While FCRA does not require this notice to be in writing, employers are advised to provide written notice anyway.
Much FCRA litigation against employers involves the failure to provide pre-adverse action notice. Although FCRA requires a reasonable time for an applicant or employee to dispute background information, FCRA does not contain a specific requirement that an employer refrain from taking the adverse action if an applicant or employee successfully refutes the information. However, ignoring exculpatory information could give rise to pretext and other arguments in discrimination litigation.
Excluded from FCRA requirements are (1) misconduct investigation reports; and (2) investigation reports into “compliance with Federal, State, or local laws and regulations, the rules of a self-regulatory organization, or any preexisting written policies of the employer.” As a result, employers no longer have to notify the accused employee of the investigation, seek consent from the accused employee, provide the accused with a copy of the report, or wait a “reasonable” amount of time between giving the accused employee a copy of the report and taking adverse action. However, the accused employee is entitled to a summary of the “nature and substance” of the report. Employers should remember that internal investigation efforts are not subject to FCRA. FCRA applies only if a third-party entity conducts the investigation.
The Disposal Rule
FCRA requires disposal practices that are reasonable and appropriate to prevent the unauthorized access to – or use of – information in a background check. For example, reasonable measures for disposing of consumer report information could include establishing and complying with policies to:
- burn, pulverize, or shred papers containing consumer report information so that the information cannot be read or reconstructed;
- destroy or erase electronic files or media containing consumer report information so that the information cannot be read or reconstructed;
- hire a certified contractor to dispose of material.

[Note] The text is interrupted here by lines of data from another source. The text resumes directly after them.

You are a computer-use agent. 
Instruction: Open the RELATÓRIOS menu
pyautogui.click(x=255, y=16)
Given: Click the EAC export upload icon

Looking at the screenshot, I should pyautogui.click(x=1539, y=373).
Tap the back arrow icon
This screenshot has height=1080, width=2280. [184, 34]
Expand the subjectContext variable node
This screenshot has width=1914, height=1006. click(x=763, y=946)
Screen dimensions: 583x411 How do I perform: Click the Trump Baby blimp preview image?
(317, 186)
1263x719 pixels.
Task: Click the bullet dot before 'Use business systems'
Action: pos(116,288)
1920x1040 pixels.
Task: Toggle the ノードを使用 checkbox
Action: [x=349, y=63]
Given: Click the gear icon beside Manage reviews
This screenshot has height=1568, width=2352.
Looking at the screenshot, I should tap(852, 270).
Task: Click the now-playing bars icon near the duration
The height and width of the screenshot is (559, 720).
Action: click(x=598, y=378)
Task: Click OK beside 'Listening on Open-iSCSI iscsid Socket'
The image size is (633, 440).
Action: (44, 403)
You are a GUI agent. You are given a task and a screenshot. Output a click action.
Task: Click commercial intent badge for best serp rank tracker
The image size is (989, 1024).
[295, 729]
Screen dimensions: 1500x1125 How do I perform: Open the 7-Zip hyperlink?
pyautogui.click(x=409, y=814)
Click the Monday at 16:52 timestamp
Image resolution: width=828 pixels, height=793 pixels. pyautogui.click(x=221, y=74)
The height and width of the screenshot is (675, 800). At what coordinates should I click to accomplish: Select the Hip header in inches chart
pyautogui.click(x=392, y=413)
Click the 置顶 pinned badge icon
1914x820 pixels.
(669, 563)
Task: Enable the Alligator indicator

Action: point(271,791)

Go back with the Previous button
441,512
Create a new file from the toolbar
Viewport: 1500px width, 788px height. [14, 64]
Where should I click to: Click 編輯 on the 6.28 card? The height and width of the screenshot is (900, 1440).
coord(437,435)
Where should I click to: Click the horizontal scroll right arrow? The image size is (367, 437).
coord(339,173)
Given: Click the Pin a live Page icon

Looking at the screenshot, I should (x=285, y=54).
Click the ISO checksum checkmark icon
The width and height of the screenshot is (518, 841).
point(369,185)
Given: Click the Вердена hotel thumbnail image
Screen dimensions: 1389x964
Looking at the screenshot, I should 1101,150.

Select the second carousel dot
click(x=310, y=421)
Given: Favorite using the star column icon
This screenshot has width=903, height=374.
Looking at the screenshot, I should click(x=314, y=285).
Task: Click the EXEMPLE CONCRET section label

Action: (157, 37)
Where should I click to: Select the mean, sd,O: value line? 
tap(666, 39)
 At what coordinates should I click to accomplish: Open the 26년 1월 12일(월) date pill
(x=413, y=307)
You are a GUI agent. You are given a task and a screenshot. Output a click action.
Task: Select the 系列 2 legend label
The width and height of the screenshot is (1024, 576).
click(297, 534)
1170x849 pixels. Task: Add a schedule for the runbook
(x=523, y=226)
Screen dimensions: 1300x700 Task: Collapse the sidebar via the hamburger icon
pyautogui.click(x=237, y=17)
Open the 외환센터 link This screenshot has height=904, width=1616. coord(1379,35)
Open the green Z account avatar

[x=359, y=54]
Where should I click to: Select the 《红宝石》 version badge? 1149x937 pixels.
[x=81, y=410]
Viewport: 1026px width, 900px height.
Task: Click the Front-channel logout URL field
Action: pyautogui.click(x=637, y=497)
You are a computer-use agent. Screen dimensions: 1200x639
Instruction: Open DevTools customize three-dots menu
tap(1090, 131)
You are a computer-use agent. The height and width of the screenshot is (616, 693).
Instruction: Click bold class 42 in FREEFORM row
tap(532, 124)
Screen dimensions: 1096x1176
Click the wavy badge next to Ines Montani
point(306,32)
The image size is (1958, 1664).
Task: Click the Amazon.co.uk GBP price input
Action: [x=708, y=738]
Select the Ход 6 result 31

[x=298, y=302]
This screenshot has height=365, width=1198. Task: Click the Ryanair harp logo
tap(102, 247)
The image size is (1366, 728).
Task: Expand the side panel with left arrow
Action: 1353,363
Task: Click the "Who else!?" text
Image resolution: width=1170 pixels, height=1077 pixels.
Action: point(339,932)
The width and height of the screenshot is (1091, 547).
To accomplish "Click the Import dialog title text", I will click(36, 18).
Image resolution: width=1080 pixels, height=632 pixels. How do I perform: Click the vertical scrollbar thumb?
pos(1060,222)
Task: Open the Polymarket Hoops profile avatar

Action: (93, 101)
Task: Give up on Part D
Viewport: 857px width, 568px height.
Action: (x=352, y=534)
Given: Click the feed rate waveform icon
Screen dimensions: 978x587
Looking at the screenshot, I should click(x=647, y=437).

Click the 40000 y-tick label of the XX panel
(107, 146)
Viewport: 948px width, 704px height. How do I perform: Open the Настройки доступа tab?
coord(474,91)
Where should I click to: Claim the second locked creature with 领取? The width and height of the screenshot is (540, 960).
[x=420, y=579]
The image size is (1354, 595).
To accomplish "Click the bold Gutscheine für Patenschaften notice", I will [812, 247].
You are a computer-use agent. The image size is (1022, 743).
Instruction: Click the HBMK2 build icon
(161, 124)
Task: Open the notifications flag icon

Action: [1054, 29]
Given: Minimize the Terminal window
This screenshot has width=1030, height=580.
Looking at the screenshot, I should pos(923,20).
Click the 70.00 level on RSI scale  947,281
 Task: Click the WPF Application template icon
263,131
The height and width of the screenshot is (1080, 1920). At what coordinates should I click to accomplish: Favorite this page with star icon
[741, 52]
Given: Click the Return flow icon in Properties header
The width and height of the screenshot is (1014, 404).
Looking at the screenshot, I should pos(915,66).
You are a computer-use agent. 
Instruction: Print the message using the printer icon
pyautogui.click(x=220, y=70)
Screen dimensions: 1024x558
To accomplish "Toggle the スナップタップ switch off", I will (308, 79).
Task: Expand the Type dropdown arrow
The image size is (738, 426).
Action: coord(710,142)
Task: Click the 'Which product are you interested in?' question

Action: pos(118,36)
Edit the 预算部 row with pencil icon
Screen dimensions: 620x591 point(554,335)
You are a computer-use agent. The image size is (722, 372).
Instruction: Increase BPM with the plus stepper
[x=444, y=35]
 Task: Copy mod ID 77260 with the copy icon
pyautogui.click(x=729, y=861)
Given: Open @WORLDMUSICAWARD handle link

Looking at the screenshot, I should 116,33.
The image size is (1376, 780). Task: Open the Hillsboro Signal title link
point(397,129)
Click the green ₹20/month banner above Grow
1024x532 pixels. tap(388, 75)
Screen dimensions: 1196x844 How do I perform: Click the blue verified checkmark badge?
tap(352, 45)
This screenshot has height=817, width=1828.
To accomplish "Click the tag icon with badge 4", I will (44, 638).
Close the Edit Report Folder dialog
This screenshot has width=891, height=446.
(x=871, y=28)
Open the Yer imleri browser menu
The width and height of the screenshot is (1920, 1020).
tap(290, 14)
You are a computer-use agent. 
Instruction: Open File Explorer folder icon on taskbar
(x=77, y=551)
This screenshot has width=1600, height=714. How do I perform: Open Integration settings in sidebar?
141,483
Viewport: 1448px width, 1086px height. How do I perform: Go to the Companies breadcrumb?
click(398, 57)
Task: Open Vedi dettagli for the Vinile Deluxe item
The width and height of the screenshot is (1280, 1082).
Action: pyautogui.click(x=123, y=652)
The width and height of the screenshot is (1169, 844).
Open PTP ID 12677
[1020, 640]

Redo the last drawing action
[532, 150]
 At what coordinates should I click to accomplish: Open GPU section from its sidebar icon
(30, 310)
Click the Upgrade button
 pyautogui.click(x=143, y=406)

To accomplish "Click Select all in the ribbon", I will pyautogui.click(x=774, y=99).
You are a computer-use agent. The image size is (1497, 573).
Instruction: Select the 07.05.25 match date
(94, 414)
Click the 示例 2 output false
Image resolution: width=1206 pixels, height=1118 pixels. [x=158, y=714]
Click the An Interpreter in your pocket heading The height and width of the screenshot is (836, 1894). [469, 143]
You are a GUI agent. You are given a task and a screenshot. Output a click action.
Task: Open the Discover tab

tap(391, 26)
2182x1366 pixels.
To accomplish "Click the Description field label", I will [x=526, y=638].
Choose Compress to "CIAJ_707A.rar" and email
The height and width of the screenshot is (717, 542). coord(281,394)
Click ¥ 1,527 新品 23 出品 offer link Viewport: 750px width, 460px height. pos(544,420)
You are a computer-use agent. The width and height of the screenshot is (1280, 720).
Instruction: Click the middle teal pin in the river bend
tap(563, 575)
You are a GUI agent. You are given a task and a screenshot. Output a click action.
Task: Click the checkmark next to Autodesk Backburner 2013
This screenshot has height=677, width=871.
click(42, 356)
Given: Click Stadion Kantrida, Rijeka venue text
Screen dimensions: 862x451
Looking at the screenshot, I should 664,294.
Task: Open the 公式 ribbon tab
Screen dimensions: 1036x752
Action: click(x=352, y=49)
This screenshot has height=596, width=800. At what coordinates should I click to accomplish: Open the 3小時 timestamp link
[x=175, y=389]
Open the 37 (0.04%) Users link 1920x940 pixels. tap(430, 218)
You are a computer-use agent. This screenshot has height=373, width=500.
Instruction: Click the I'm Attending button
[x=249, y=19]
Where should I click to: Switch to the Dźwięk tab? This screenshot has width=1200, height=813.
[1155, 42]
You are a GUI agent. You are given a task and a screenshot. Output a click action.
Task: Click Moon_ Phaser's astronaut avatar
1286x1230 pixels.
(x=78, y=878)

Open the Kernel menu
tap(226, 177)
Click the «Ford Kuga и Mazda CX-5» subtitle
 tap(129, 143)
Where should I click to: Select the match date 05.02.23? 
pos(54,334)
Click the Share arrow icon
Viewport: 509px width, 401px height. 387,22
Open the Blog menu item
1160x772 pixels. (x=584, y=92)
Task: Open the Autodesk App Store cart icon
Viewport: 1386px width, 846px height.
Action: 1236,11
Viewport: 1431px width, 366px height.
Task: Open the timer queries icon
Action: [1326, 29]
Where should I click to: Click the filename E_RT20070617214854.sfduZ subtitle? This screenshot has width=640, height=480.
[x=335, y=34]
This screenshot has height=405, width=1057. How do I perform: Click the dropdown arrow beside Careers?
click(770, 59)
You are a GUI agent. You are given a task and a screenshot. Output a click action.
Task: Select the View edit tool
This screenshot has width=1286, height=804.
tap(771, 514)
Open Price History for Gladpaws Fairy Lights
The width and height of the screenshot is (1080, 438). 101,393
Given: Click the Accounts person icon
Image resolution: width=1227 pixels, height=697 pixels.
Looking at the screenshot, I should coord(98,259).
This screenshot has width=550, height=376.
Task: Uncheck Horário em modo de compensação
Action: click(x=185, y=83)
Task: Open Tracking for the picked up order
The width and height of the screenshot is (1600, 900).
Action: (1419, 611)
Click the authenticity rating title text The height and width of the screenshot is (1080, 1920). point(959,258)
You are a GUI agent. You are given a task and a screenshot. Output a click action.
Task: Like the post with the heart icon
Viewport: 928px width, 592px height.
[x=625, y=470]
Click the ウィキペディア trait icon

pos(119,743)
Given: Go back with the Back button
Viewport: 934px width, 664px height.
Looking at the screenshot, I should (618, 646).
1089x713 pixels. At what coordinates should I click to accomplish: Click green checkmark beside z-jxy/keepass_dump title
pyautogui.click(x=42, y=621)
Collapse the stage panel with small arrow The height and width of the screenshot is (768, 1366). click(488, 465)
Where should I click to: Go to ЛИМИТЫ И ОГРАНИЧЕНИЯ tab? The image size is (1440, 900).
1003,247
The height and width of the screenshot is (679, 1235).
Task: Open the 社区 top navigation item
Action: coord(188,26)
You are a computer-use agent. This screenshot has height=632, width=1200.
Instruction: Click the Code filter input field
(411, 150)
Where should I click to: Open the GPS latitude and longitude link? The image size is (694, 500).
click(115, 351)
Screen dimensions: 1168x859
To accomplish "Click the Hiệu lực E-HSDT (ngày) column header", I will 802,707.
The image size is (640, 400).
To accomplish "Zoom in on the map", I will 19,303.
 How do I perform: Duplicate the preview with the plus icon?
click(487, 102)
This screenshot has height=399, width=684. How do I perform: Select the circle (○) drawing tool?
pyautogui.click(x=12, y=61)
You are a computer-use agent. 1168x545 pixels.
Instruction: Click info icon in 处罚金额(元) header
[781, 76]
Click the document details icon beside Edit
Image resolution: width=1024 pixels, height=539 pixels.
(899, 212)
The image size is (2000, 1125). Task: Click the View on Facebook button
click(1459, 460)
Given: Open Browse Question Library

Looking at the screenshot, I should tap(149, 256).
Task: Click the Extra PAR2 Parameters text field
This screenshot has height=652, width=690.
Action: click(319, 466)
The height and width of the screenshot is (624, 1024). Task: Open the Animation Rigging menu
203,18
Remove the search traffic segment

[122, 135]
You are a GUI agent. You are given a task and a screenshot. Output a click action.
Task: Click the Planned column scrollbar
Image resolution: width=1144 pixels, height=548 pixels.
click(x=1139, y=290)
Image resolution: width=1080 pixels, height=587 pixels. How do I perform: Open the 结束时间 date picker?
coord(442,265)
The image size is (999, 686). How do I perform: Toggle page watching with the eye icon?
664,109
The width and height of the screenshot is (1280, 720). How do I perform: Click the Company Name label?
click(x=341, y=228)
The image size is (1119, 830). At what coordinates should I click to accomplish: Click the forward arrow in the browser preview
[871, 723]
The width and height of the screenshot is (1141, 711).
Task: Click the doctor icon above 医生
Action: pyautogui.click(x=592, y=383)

Various federal agencies have document retention regulations, so you need to check how long background information must be retained before disposal. A good rule of thumb is four years. If agency proceedings or a lawsuit is commenced, information must be retained until the proceeding(s) is concluded.
A FCRA action must be brought within two years after the applicant or employer learns of the facts constituting a violation, or five years, whichever is earlier. A violation of FCRA can subject an employer to civil liability. Relief can include the actual damages, including emotional distress, punitive damages (in cases of willful violations), and attorney’s fees and costs. More importantly. class action procedures are available. The class is easy to identify: applicants who were denied employment, or employees who were subjected to adverse action (not based on misconduct) based on information in a covered background check, who did not give the required consent, and/or who did not receive the required notices.
The Bottom Line
- Review your application and hiring document procedures.
- Prepare and use the required consents, notices and disclosures. Remember that no form fits all employers. Notice for applicants may need to be different from those for employees.
- Restrict the number of background checks you obtain. Just as you make hiring conditional on drug screens and/or medical examinations, restrict the use of background checks in the same manner. Reduce or limit your applicant pool before obtaining background checks.
Remember that other federal and state laws and regulations may impact the use of information contained in a background check. Just because you comply with FCRA does not give you clear sailing for other employment laws.